Racism in football

The recent racist actions in world football have left me wondering if anyone is really serious about this scourge and what it will take to get it out of the game. The first and most high-profile event was when the Juventus striker Moise Kane was racially abused by Cagliari fans after he scored, it was compounded by the fact that his ‘teammate’ said postgame that Kean shared 50percent of the blame. The second and less noticed event was in the English Saturday Vase final (Amateurs) when the players walked off after one of their teammates was racially abused (and a melee ensued after).

These actions have shown that racism is in every level of the game (duh, just look at society) and that the measures hitherto used have not worked as we see incidents rising again in the UK (both Catholic versus Protestant sectarianism as in Scotland & N. Ireland and racial/religious in England & Wales). Fines have clearly not worked as we see clubs such as D. Kiev as well as the Belgrade clubs repeatedly paying fines. They clearly have not worked as we see Italian football remains fraught with racist abuse and coddlers of racists remain in charge of both clubs as well as the football federation.

No, fines have not worked, and it is time we admit that they will never work, but what may work are both walk-offs as well as court actions.

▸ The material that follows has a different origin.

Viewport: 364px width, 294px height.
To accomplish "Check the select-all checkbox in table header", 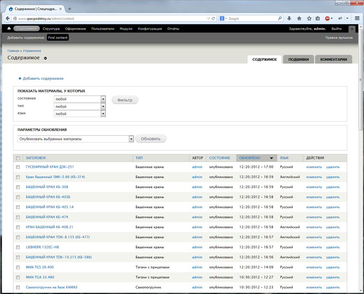I will (18, 158).
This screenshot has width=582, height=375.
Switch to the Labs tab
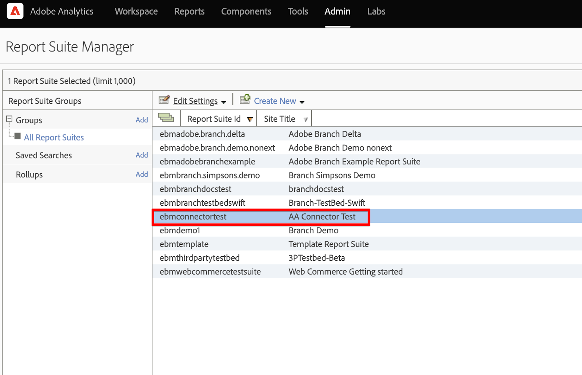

Walk-offs are the most obvious way to get the point across that something must change in the grounds. With Black, mixed and Asian players making up the majority of the major leagues (from Europe all the way to South America), if they were to walk off en masse whenever abuse was hurled from the stands then I believe that in almost no time the abuse would stop. Why, because the owners of the clubs will not want a repeat of the incident, a match abandoned, possibly forfeited and 3 points automatically dropped or elimination if it is a knockout match. If players and their teammates did this enough times then I think that the owners would be compelled to ensure that the abuse from the stand’s ends.

However, I think that the courts would be the most harmful (to the owners) avenue to take and would thus ensure that the abuse ends. The football club in spite of what fans think is a business, oftentimes a private business, a company with employers, employees and a workplace. The players are the employees and the stadiums are the workplace, racial abuse hurled by 5000 fans out of 50000 on a fortnightly basis can almost certainly be construed as a hostile work environment. If even one player were to take an offending club to court things would change prior to a ruling, if they were successful in their suit repeat offenders could theoretically be forced out of the hands of owners who are deemed to be not changing (akin a financial institution changing hands as the owner fails the fit and proper examinations, as all FA’s do).

It is laudable to do as some say (and do) and stay on the pitch play harder and win and there is some (but nowhere near all) truth in that the abuse is hurled to throw one off one’s game (mind games). But that is not always the case, especially since we know who the abusers are. These are the Ultras, the Chelsea Head-hunters etc. These are the racists of society, the fringe extreme right, be it in Serbia (where the Red Star Ultras actively fought in the Yugoslav conflict along strictly ethnic lines), to the Roma fans who harken back to the founding of AS Roma (Mussolini waning Rome to have one central club, Lazio alone stood against the forced mergers because a fascist party highflyer was a board member).

It is true that racism stems from society and that sport and its accompaniments (fans and chanting included) is shaped by society and that no amount of banning in the stadiums will clean up society as a whole. I get that, but that, however, is a whole other discussion and not the purview of the club or the player. All the club can control and should control is who enters the grounds and policing what they say. If the club officials fail in that duty, that one task of protecting the employee (let’s be frank, the main breadwinner) then walking off and suing (for repeat offenders) seems to be the only options which will actually change anything.

A club like Roma can afford to pay even a $55 million dollar fine, that is nothing to clubs which rake in hundreds of millions and sometimes billions of dollars. UEFA will not ban a Chelsea or a PSG, that would mean killing the golden goose which is the Champions League, so expecting change or some form of concrete and draconian justice from them is like a man dying of thirst praying for rain in the Mojave desert, it’s not going to happen.

Take a stand, walk off and take repeat offending clubs to court, nobility gets nothing positive done. Take a stand to at least end this scourge within the stadium, a place which should be an area of release, joy and vicarious living, or allow it to become the primal arenas and colosseums of Rome and the people begin calling for blood. Society can’t be changed overnight but this can, we may have to get to the stadium wading through racial epithets hurled at us and we may have to go home much the same way, but the stadium which can be controlled should not be that way, it must be stopped. Those who can’t police their stadiums and end this should suffer, and the only way they will feel it must change and that it is too much is with an automatic loss caused by walk-offs and litigation, anything else is a band-aid and simply ignoring real solutions to real problem which can actually be addressed.